■ Fragmento mostrado ■

El último mundial




Una mañana fría de junio del 1986 me mudé por primera vez.
Después de haber vivido 9 meses sólo, pero dentro suyo, salí a la cancha de este mundo días antes de que Maradona desparrame a todo inglés que le asalte el camino y el fútbol argentino viva sus horas de mayor gloria.

A mi vieja no le gustaba el fútbol, pero a mis 4 años ya me había enseñado a repetir de un tirón los veintidós convocados para la cita italiana. Ese mundial, tan místico y pragmático, fue mi primer recuerdo consciente frente a un televisor siguiendo una pelota moverse.

Mi vieja decía que no eran más que once tipos corriendo, pero Estados Unidos '94 nos encontró con la mirada fija en un catorce pulgadas - inexplicable moda japonesa-. Ella nos decía a mí y a Elián que tomáramos toda la merienda si queríamos que Argentina cambie el rumbo del partido del partido vs. Nigeria. Ella sabía que teníamos a Caniggia y Batistuta.

Ya con Francia pisándonos los talones, comprendí esa frase que sentencia que 'la vida no es otra cosa que eso que sucede entre mundial y mundial'.
Y me esmeré en definir un nuevo tempo, en demorar el péndulo de cualquier reloj.
Y me animé a acompasar mis emociones, a acoplarlas al calendario de la FIFA.
Y me dediqué a medir el tiempo en intervalos de cuatro años, a pensar cuántos mundiales me tocaría ver, a sufrir cuántos me había perdido.

Perla pensaba que el fútbol era un deporte inculto, pero también estaba segura de que era mi mejor conexión con mi viejo - y lo seguiría siendo. Así que esa madrugada de miércoles de 2002 me dejó su lugar en la cama matrimonial para que vea cómo un puñado de rubios nos mandaban de vuelta a casa.

■ Extracto de datos ■
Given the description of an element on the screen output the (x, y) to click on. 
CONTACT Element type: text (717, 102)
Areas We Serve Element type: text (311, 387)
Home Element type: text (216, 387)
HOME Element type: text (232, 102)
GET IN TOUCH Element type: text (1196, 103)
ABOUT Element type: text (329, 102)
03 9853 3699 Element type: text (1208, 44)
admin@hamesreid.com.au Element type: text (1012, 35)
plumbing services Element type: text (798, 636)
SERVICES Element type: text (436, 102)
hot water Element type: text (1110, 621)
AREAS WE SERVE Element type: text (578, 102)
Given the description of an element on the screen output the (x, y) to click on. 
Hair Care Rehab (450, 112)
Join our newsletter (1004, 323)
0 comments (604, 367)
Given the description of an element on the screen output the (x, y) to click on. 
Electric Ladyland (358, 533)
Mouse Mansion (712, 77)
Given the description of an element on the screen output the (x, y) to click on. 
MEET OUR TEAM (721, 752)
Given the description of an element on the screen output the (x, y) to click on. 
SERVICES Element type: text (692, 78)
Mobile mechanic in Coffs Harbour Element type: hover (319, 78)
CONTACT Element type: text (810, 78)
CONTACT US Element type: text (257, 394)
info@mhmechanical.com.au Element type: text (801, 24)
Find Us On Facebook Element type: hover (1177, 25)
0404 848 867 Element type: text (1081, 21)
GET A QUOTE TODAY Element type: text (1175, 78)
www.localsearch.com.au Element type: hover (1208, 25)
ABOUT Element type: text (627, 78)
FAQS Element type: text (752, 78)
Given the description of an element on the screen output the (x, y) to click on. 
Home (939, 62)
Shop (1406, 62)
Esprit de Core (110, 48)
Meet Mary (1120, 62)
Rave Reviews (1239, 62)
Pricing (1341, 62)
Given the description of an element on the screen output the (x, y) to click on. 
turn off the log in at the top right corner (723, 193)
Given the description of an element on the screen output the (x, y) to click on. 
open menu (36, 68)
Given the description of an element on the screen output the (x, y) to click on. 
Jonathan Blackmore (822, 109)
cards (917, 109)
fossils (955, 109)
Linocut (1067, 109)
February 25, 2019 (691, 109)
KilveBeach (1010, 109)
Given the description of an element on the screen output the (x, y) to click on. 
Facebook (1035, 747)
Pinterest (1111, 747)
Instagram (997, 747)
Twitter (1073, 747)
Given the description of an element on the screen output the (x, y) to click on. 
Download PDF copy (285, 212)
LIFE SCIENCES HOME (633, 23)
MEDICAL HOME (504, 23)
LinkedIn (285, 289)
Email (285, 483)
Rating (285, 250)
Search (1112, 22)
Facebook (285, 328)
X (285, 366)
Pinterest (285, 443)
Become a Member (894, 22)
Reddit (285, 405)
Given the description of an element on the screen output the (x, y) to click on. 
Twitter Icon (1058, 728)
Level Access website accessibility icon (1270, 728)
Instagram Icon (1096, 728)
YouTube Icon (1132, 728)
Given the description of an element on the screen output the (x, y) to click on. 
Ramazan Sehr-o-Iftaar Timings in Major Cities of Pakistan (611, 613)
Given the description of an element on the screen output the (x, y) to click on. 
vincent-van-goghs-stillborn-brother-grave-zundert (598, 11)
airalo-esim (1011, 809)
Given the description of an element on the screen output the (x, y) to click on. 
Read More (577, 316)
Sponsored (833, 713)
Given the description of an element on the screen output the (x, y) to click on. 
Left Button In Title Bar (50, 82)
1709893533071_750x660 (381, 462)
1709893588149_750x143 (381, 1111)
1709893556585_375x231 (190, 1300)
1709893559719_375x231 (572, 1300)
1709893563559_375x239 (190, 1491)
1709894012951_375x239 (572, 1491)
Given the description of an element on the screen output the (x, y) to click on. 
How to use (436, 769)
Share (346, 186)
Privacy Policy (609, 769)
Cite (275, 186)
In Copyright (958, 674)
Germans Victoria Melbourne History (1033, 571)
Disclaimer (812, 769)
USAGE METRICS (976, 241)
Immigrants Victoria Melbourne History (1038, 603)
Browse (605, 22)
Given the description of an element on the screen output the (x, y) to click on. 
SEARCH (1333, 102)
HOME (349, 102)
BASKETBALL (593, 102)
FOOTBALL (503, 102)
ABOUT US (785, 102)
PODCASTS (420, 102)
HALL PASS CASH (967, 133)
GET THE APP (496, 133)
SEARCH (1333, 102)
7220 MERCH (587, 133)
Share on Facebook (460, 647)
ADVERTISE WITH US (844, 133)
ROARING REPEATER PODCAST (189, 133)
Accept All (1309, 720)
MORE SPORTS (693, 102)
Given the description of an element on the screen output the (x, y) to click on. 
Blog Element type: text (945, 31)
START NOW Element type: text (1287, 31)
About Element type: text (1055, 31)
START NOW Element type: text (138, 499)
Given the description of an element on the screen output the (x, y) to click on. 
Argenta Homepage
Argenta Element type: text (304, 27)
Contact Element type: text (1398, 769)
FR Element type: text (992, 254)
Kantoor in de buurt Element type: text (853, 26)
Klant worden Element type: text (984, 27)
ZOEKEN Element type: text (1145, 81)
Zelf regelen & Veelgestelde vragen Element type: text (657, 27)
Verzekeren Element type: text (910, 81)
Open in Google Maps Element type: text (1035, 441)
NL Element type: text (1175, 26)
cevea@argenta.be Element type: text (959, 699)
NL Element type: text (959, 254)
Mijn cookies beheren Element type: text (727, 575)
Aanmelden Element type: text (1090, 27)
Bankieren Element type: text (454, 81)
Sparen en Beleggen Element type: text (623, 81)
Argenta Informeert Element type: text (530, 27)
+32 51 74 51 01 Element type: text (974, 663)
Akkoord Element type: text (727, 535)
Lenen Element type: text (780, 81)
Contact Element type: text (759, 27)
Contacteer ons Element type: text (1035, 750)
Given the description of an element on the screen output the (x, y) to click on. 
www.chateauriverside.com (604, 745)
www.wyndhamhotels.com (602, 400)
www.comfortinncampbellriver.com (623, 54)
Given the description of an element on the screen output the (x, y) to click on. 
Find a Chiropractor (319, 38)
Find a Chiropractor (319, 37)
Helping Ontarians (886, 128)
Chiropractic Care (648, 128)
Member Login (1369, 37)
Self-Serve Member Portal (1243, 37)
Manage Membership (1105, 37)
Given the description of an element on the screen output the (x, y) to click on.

■ Instrucciones de trabajo ■
Prosiga el relato de recuerdos sobre los mundiales de fútbol a partir de su última oración.

■ Resultado del ejercicio ■
Y al ritmo que desfilaban la escuela, la facultad y los trabajos pasaron los mundiales de la adultez, y mientras que en Brasil el destino nos amagó una sonrisa, se fueron sin hacer ruido Alemania y Sudáfrica.  Pasaron los años, siempre de a cuatro, como pasaba la vida con sus alegrías y sus inclemencias, con sus sueños y sus despertares, con sus enredos y su fluir.

Rusia 2018 nos encontró juntos, merodéandolo, recorriendo el viejo continente sin acercarnos demasiado. Mirándolo de reojo, en los bares, en los fan-fest y en los hoteles. Aquel viaje estuvo atravesado por el fútbol.

Cuando en mayo de 2015 supieron ponerle nombre a su enfermedad, mi vieja le confesó a una amiga que quería pelearla unos cuatro o cinco años.
Estuvimos a un gol de lograrlo, pero vivimos cada encuentro con la intensidad de las finales, con la certeza de que el silbato podía sonar en cualquier momento, con el frenesí del tiempo agregado, con la alegría y la nostalgia de asumir que era nuestro último mundial.